Every non deterministic TM has an equivalent deterministic TM.

Question

The following picture illustrates this theorem:

But I could not understand from where the numbers of the third tape come, could anyone explain this for me please?

Thanks!

Answer 1

Recalling the definition of an NDTM, the machine we are trying to simulate will compute an infinitely expanding tree of computations, where the root is the initial state and the children of each node are the result of applying a nondeterministic instruction (which maps a state of the TM to a set of states).

Each of the nodes in this computation graph can be uniquely identified by a prefix code. For example, we could assign the code 13 to the third children of the first children of the root.

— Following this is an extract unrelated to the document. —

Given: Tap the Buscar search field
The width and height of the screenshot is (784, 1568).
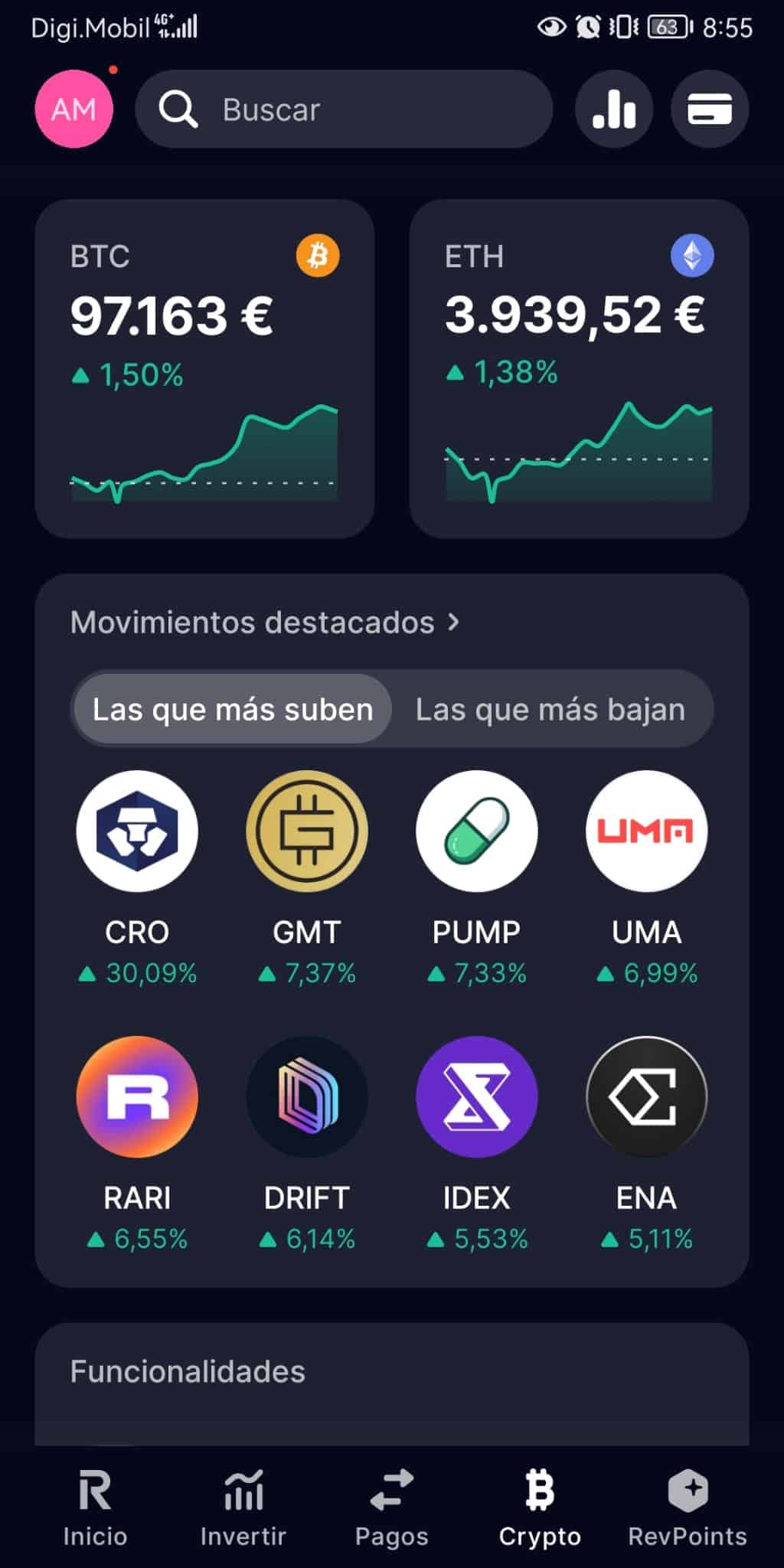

The NDTM will accept the input iff any of the states in its computation tree halts in an accepting state. So we can do the following:

Generate every possible prefix code sequentially, and execute the branch of computation that gets you to the node in the computation tree with said code. If the state accepts the input, then the NDTM simulated accepts the input and you are done. If it does not halt, then generate the next prefix and do the same.

The tape where you keep track of what prefix numbers you have generated and visited so far is the address tape in the picture.

One subtlety the proof above glances over is how to determine when the NDTM halts without accepting. For that, we need to keep track of the prefixes assigned to the states that halt without accepting, and only generate prefixes whose parent has not halted yet. This is easily done via a procedure like breadth first search.

For bonus points, notice how this procedure takes exponential time wrt the steps taken by the NDTM. The P!=NP conjecture states that there is no simulation procedure that will allow you to simulate a NDTM in polynomial time.

PS: by state of the TM, I mean both the internal state and the contents of the tape.